Information Architects
[Oliver Reichenstein]
Blog about information design, with occasional articles about typography, such as Web Design is 95% Typography (2008). That article has good common sense advice, so I quote passages. - Macro-typography (overall text-structure) in contrast to micro typography (detailed aspects of type and spacing) covers many aspects of what we nowadays call information design. So to speak, information designers nowadays do the job that typographers did 30 years ago: Typography has one plain duty before it and that is to convey information in writing. No argument or consideration can absolve typography from this duty. A printed work which cannot be read becomes a product without purpose. Optimizing typography is optimizing readability, accessibility, usability(!), overall graphic balance. Organizing blocks of text and combining them with pictures, isnt that what graphic designers, usability specialists, information architects do? So why is it such a neglected topic?

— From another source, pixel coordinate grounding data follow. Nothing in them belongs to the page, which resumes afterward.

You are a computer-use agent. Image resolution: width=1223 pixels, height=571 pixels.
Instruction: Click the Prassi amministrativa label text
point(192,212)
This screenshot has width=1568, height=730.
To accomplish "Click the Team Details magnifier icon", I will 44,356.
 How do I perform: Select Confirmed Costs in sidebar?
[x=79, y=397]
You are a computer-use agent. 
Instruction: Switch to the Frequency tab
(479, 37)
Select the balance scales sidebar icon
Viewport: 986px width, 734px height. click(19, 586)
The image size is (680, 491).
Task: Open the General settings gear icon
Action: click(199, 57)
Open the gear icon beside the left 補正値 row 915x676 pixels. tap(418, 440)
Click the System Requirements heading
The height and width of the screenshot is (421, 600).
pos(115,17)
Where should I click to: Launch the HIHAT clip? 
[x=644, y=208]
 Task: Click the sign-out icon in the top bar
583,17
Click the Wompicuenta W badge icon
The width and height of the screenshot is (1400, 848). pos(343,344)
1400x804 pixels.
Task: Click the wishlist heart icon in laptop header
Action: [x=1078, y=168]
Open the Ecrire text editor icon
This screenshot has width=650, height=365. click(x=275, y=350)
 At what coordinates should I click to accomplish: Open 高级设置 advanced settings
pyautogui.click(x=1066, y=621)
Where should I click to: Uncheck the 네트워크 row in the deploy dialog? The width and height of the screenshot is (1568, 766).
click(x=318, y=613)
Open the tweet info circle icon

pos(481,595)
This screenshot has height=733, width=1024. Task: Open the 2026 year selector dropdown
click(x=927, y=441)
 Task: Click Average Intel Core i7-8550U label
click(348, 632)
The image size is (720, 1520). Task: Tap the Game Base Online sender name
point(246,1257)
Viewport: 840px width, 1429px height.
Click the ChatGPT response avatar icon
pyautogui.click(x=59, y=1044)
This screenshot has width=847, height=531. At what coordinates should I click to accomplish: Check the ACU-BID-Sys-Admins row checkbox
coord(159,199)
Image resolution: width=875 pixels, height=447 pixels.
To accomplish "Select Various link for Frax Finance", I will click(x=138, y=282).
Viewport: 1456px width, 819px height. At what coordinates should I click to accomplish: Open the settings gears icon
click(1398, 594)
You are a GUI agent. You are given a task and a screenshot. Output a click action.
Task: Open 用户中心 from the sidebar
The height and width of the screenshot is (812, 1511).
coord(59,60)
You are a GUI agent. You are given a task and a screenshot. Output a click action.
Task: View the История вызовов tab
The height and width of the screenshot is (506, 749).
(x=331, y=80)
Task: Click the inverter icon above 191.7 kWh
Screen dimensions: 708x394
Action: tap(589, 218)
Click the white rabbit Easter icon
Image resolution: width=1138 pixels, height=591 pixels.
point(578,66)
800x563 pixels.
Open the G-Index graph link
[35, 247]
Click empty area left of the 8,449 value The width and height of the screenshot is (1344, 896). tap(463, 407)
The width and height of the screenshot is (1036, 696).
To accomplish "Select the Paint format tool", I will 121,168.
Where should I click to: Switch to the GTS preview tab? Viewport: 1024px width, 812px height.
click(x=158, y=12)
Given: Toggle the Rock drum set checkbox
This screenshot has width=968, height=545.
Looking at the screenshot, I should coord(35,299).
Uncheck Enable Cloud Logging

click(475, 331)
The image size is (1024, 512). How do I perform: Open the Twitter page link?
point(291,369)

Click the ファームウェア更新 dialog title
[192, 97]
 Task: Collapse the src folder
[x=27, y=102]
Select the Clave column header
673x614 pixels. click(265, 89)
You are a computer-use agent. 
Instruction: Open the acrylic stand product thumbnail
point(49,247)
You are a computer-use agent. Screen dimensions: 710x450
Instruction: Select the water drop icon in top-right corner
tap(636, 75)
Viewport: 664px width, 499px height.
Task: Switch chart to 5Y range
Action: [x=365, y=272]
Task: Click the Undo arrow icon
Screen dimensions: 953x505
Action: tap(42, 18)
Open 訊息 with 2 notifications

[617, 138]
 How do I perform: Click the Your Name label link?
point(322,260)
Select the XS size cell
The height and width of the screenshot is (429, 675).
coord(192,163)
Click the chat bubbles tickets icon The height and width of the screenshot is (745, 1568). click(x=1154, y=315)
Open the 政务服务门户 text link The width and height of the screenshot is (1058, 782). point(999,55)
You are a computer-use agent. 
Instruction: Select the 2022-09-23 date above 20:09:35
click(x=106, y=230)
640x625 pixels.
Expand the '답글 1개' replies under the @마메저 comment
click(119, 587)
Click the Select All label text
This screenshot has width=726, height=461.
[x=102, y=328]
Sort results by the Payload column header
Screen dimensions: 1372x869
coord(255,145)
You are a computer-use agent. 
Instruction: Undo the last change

- The main usually whiny argument against typographical discipline online is that there are only few fonts available. The second argument is that the screen resolution is too low, which makes it hard to read pixelated or anti-aliased fonts in the first place. The argument that we do not have enough fonts at our disposition is as good as irrelevant: During the Italian renaissance the typographer had one font to work with, and yet this period produced some of the most beautiful typographical work.
- Information design is not about the use of good typefaces, it is about the use of good typography. Which is a huge difference. Anyone can use typefaces, some can choose good typefaces, but only few master typography.
- It is part of a web designers job to make sure that texts are easy and nice to read on all major browsers and platforms. Correct leading, word and letter spacing, active white space, and dosed use of color help readability. But thats not quite it. A great web designer knows how to work with text not just as content, he treats text as a user interface. Treating text as a user interface is the only parameter for success. Successful websites manage to create a simple interface AND a strong identity at the same time.